BEGIN

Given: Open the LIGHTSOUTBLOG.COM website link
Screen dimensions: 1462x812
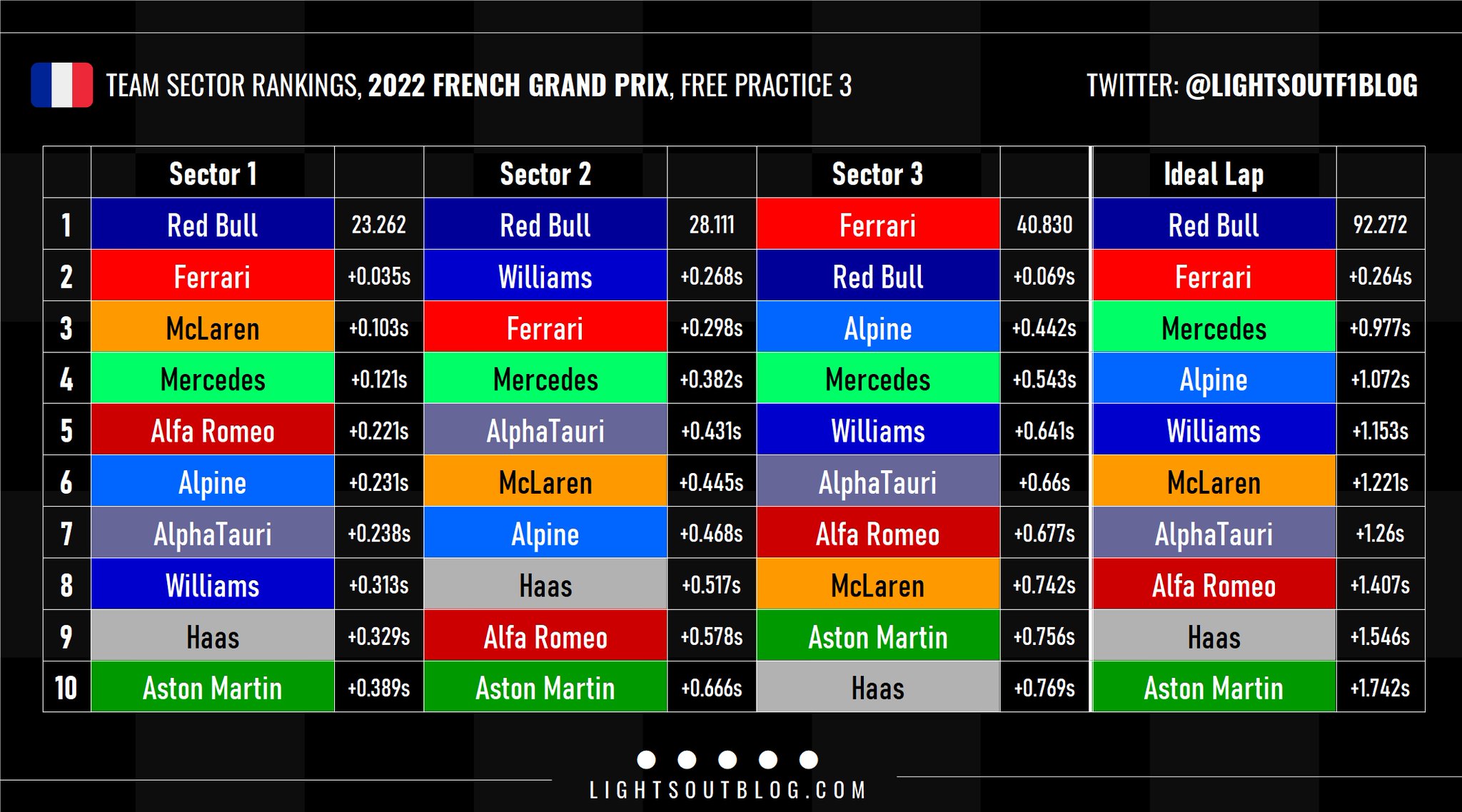Looking at the screenshot, I should [x=727, y=790].
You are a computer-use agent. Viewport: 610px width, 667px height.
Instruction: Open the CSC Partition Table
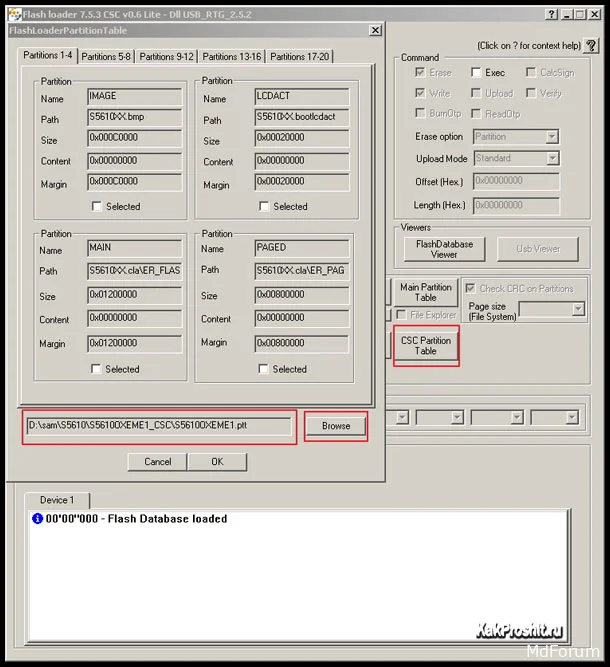(426, 345)
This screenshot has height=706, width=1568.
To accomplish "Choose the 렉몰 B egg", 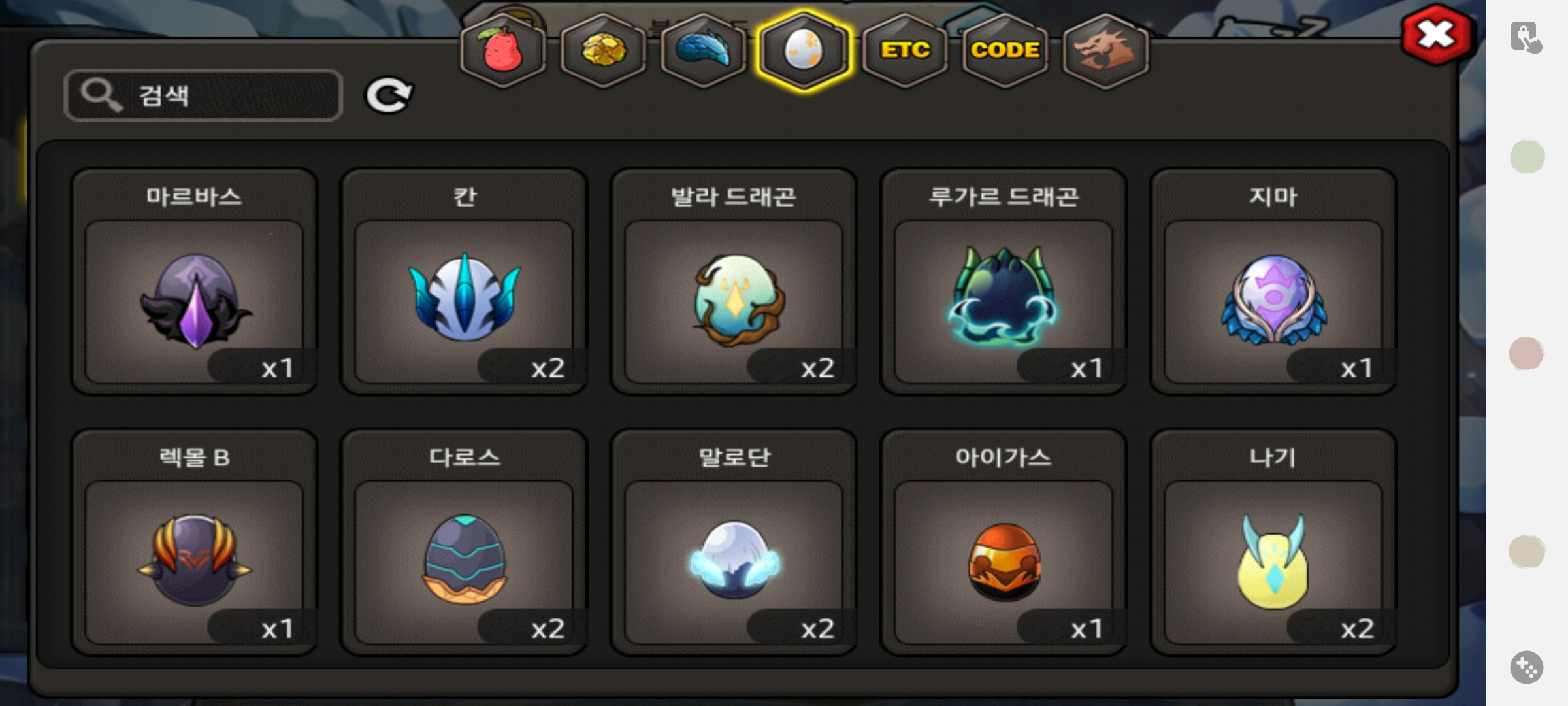I will [194, 543].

END

* **WHAT TO DO**
Print from the line containing "Screen dimensions: 1462x812" through the line containing "This screenshot has height=706, width=1568." in the data above, exactly as the lines stand, and omit every picture.

* **TASK RESPONSE**
Screen dimensions: 1462x812
Looking at the screenshot, I should [x=727, y=790].
You are a computer-use agent. Viewport: 610px width, 667px height.
Instruction: Open the CSC Partition Table
(426, 345)
This screenshot has height=706, width=1568.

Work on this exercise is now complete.